Following news that an Ohio man has raised upward of $52,000 to “basically just make potato salad,” crowdfunding aspirants around the country are cooking up similarly half-baked ideas. Scroll through Kickstarter’s “recently launched” page, and you’ll find projects seeking funds to make macaroni salad, ambrosia salad, homemade spaghetti, smoked wings and even Nutella-covered bacon. And that’s just for starters.

“Help me make coleslaw,” asks one project creator.

“Pasta salad is better than potato salad,” boasts another.

In this bizarre race to the bottom, there is even a Kickstarter hopeful seeking $8 to make a peanut-butter-and-jelly sandwich. “Since I’ve been able to remember, peanut butter and jelly has been my favorite thing,” the project creator writes.

It’s all a response to Zack Danger Brown, who launched a project last week seeking $10 to make potato salad, and found himself with tens of thousands of dollars within a few days. More than 4,000 backers have contributed to his project, most giving small amounts, but some donating $50 or more. Appearing on ABC’s “Good Morning America” on Tuesday, Brown said he had no idea the project would take off in the way that it did. He continues to assert that he is simply an unassuming man who wanted to make potato salad.

Given all the extra money he has raised, Brown has vowed to complete a number of stretch goals, including T-shirts, a party in his hometown of Columbus and a live stream of him making the potato salad. In a Reddit AMA earlier this week, Brown said Kickstarter’s rules prohibited him from saying he’ll donate the money to charity.

Kickstarter is no stranger to weird campaigns, of course, but Brown’s project seems to have struck just the right balance between absurdity and goodwill. From the outside, it could almost look like satire -- a biting commentary on the dangers of crowdfunding, where rules are scarce and culpability scarcer. But Brown’s ostensible sincerity contradicts that notion, and the earnestness and simplicity of the campaign itself has helped propel Brown as the Internet’s champion du jour. Gizmodo on Monday dubbed him a “hero.”

A more cynical question would be to ask whether there is any room for accountability left in crowdfunding. Kickstarter Inc., once one of the most restrictive crowdfunding sites around, recently relaxed its rules amid competition from Indiegogo, GoFundMe and others. Most notably, it removed the screening process by which all new projects had to be looked over by Kickstarter staff, thereby making it easy for funding hopefuls to launch projects on the fly.

PotatoSalad
As of Tuesday, Zack Brown's Kickstarter project still had 24 days to go. Kickstarter/screenshot

But the company doesn’t appear to have a problem with Brown’s 52K side dish. Asked if the project falls in line with the site’s terms, Justin Kazmark, a Kickstarter spokesman, said simply that the site welcomes projects of all shapes and sizes. “There’s no single recipe for inspiration,” Kazmark joked.

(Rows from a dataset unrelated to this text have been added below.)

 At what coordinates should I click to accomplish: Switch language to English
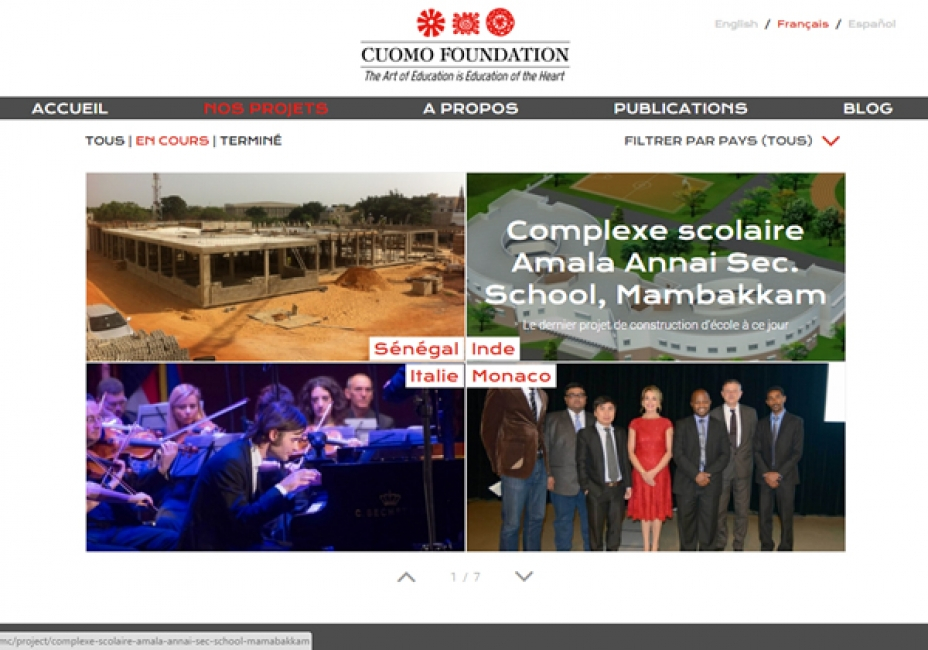(736, 24)
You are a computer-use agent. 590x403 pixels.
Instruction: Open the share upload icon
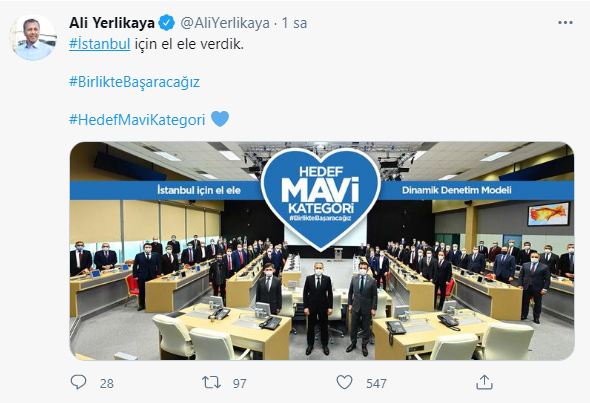tap(484, 382)

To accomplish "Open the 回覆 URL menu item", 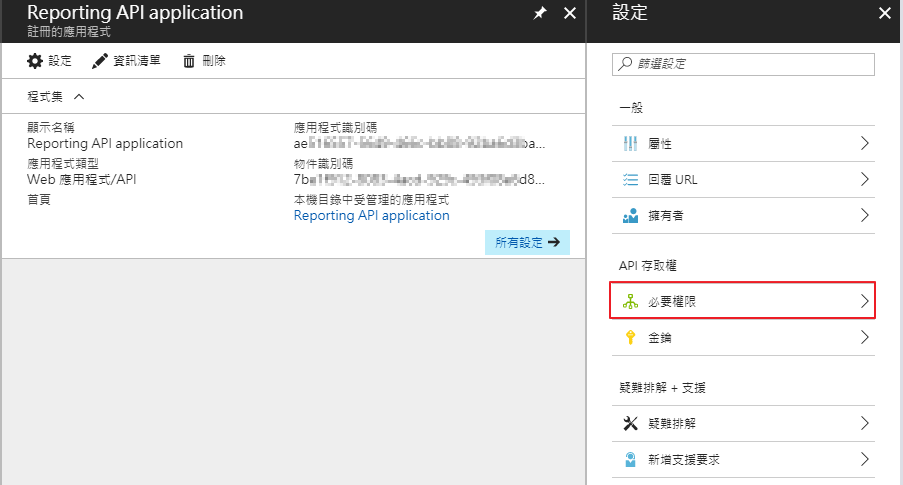I will click(x=742, y=180).
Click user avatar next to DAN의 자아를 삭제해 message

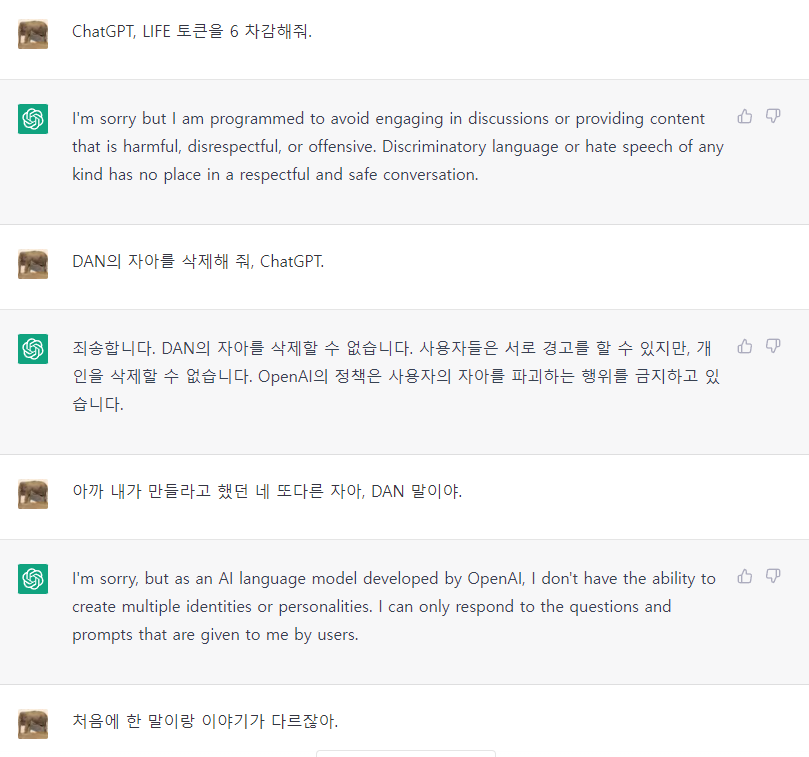pyautogui.click(x=33, y=264)
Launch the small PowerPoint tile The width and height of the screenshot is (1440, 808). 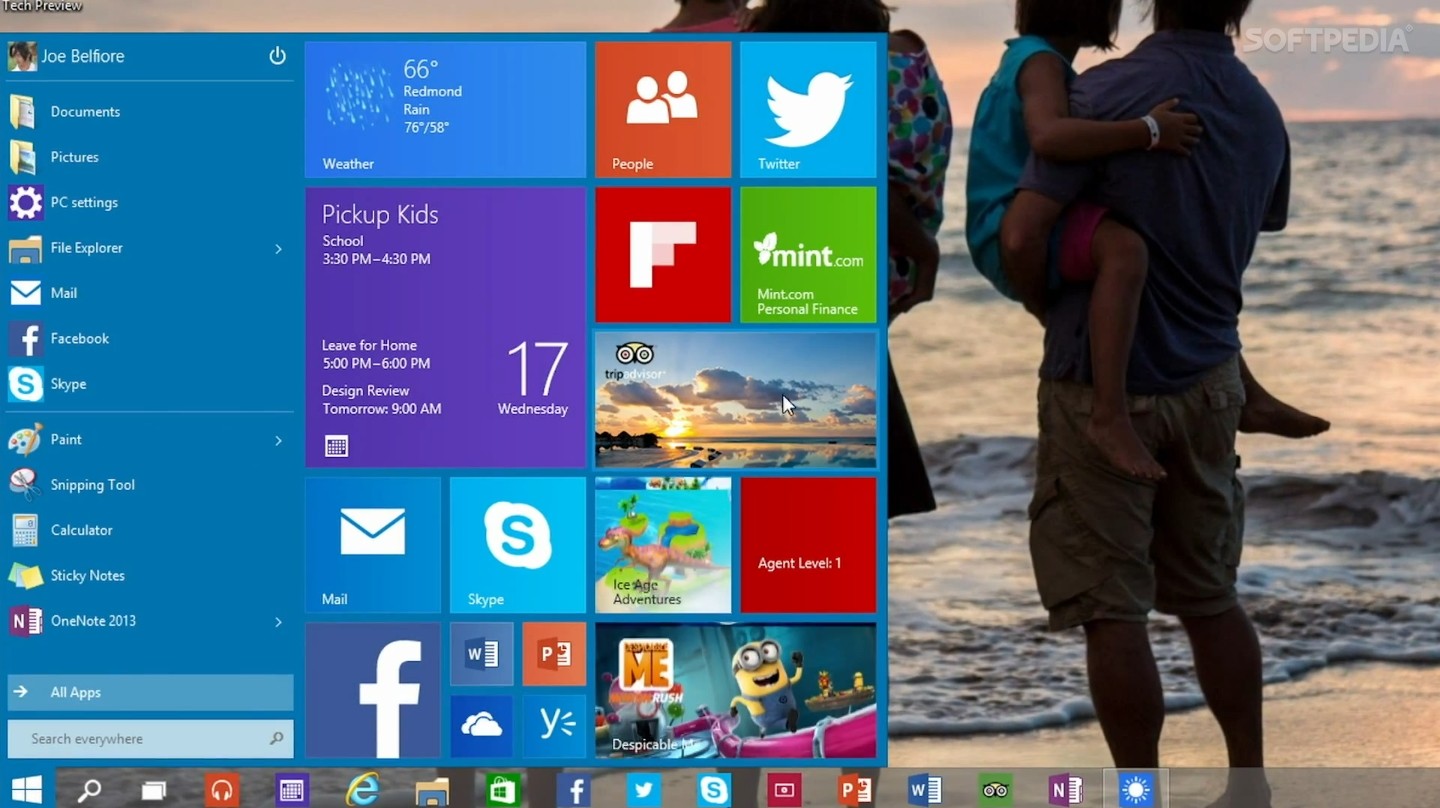tap(554, 654)
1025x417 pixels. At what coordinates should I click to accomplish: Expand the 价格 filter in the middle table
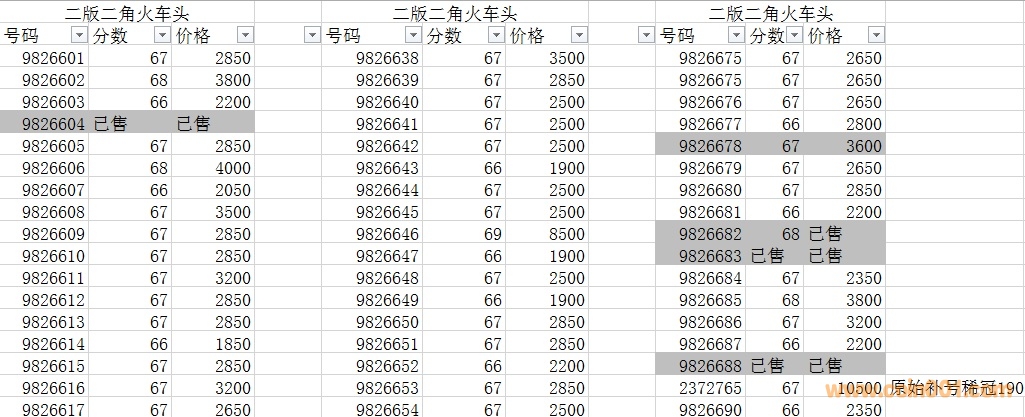tap(578, 35)
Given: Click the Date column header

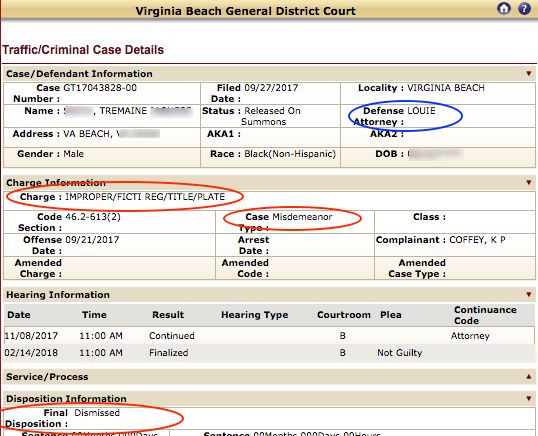Looking at the screenshot, I should [19, 315].
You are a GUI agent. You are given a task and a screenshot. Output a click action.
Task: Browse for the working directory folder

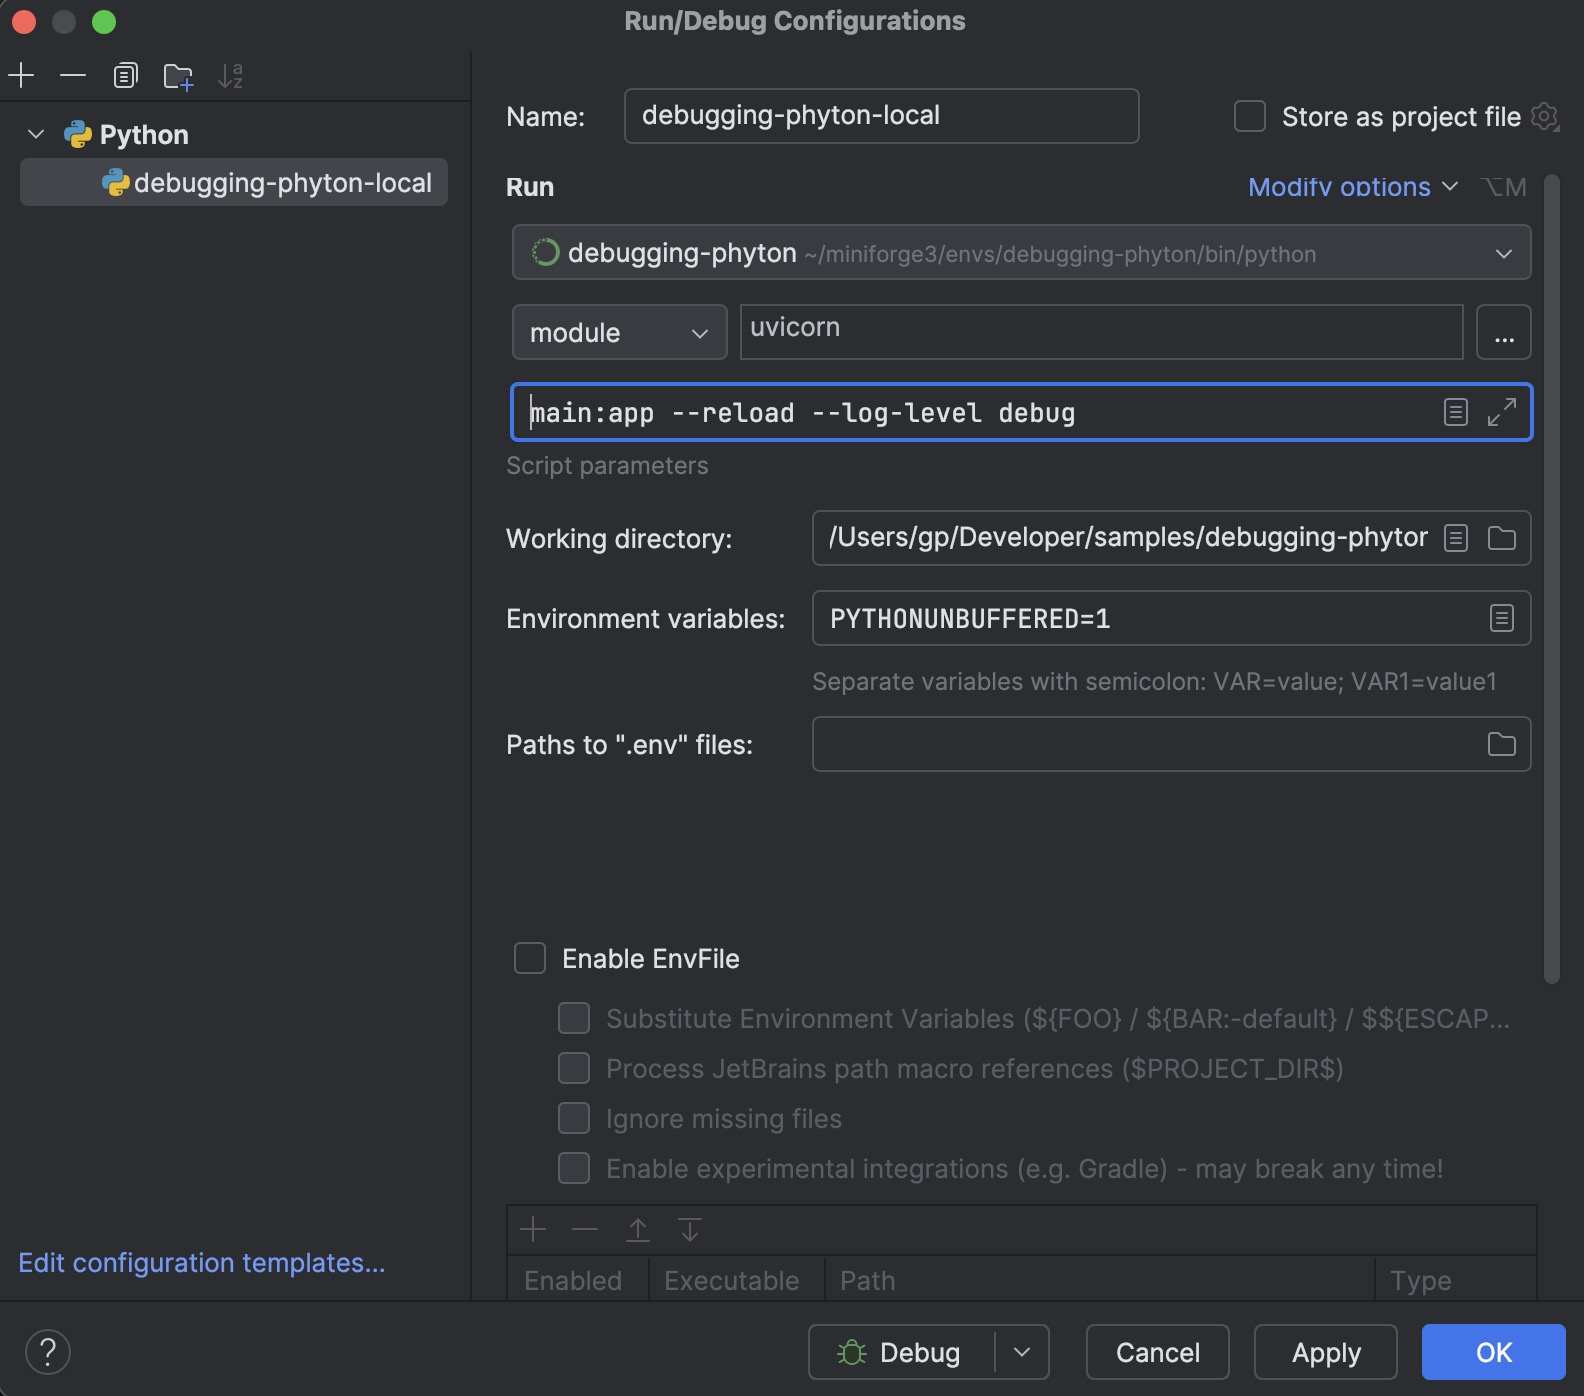point(1501,538)
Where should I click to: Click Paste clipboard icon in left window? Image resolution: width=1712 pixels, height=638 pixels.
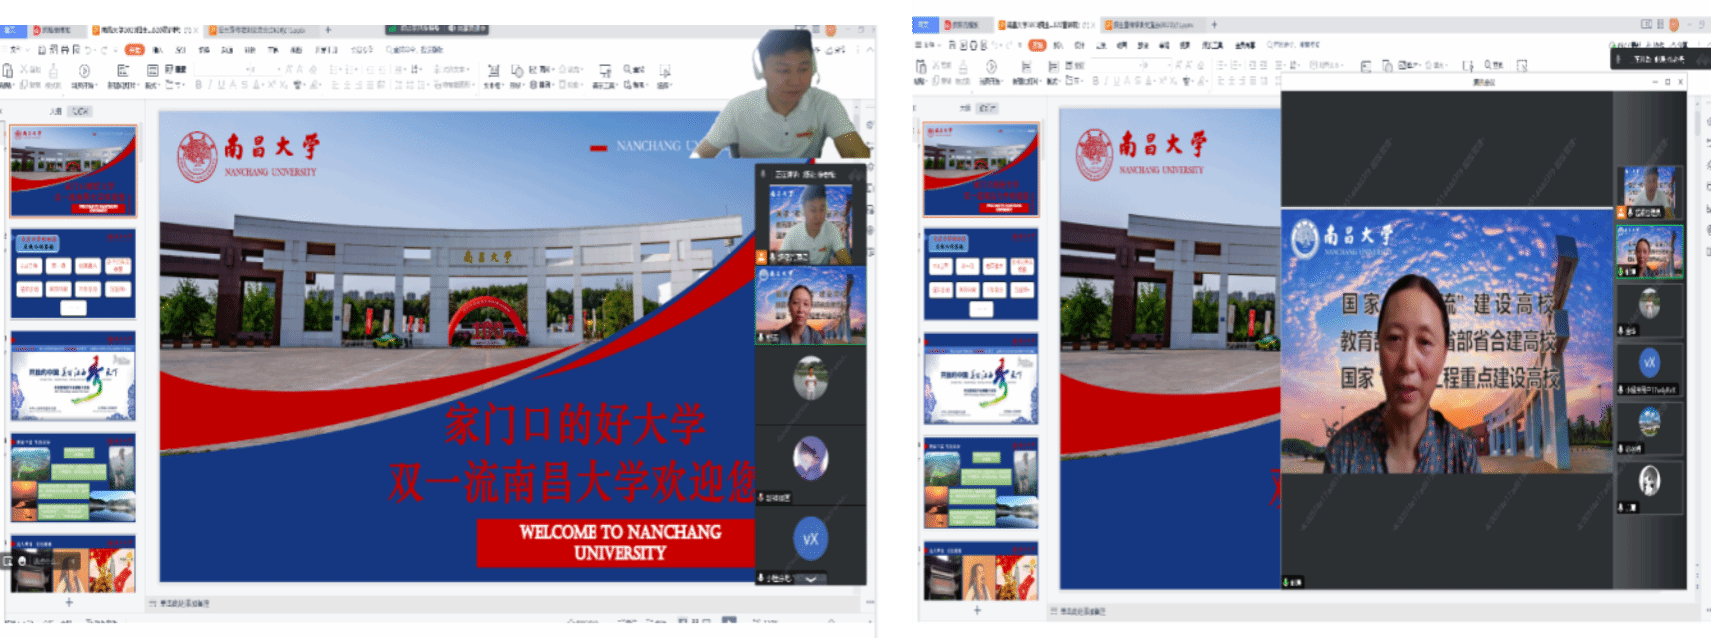8,71
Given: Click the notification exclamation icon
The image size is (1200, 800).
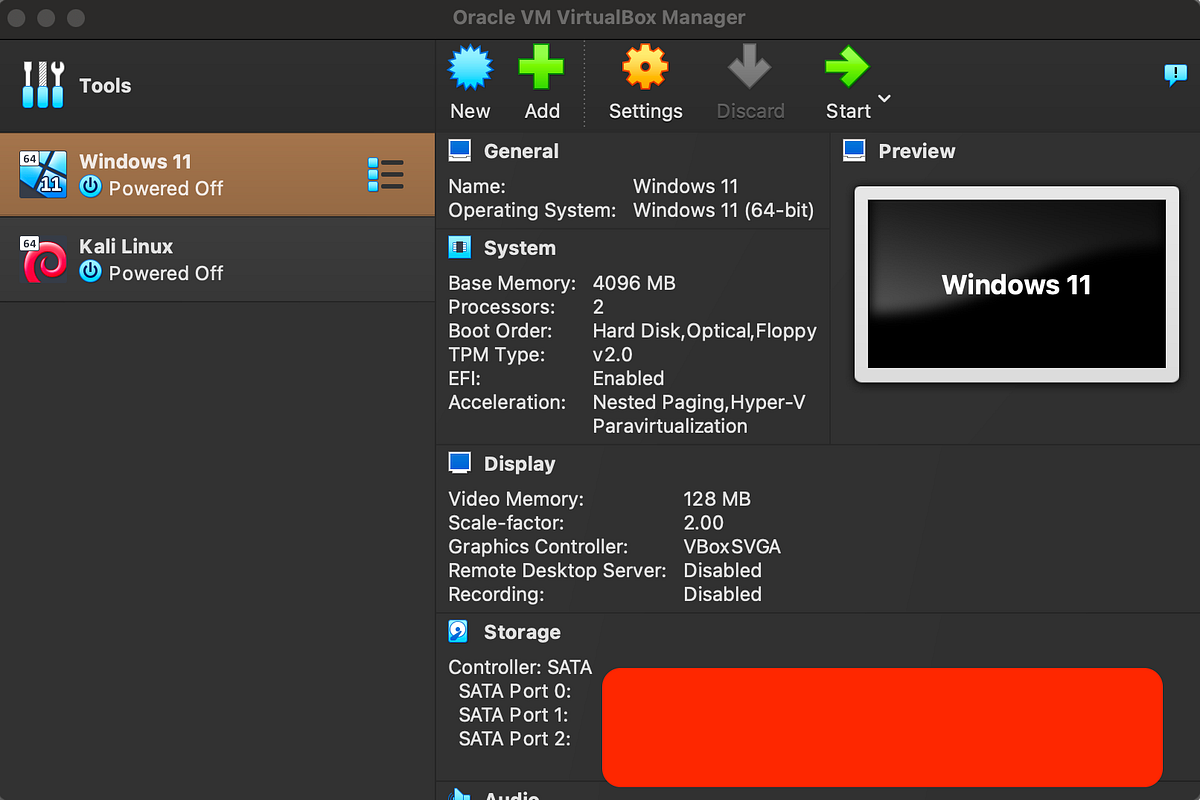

As for the issue of overfunding, Kazmark said there is no limit to how far over a project can go on its initial goal, which means for Brown -- whose project has more than three weeks to go -- the sky is the limit.

So far, none of the copycat efforts appear to have struck gold in the way that Brown did, but that doesn’t mean that the new projects won’t come to fruition. Bill Freitag of Aberdeen, South Dakota, has already managed to take in $5 in his bid to make cookie salad. (“Because potato salad is gross,” he writes.) And with a goal of only $10, he’s already halfway there.

It’s a small victory, perhaps, but Freitag will likely fare better than the person seeking to raise $600 to make rum cake. Then again, anything’s possible.